What also happens in the above scenario is that the musculature that is deep in the front of your neck becomes weak, this can effect your neck's ability to move.  During the golf swing you need around 70 degrees of cervical rotation. 

Use this exercise to ensure the deep neck flexor musculature stays strong and that you are preventing increased loads on your neck which may lead to pain. Always remember that when the neck is stacked directly over your shoulders, gravity is just applying compression, not flexion (bending forward) which is what can cause neck pain. Perform this exercise 4-6 x throughout your day. Each time you perform it you can hold for around 5 seconds and perform 10 repetitions. The idea is to make a double chin, but remember you want to be gentle. Double chin is in! 

Try to keep your chin level, don't let your neck extend. Imagine your chin is resting on a desk and you are trying to push it straight back. 

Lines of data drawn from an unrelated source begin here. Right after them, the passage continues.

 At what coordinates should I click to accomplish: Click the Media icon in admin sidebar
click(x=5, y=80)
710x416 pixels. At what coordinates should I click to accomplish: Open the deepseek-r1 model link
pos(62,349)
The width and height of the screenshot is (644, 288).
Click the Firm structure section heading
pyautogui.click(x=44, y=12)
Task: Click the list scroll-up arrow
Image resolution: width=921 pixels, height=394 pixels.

Try to keep your chin level, don't let your neck extend. Imagine your chin is resting on a desk and you are trying to push it straight back. 

I included the above exercises because they can be done without a lot of equipment in your office. Remember, we are all individuals.  Finding the best exercise plan for your specific needs mean you have to have a thorough examination, evaluation, and plan of care established for YOUR SPECIFICATIONS. 

Use these exercises to ensure you are ready to play your best golf after you leave the office for the day!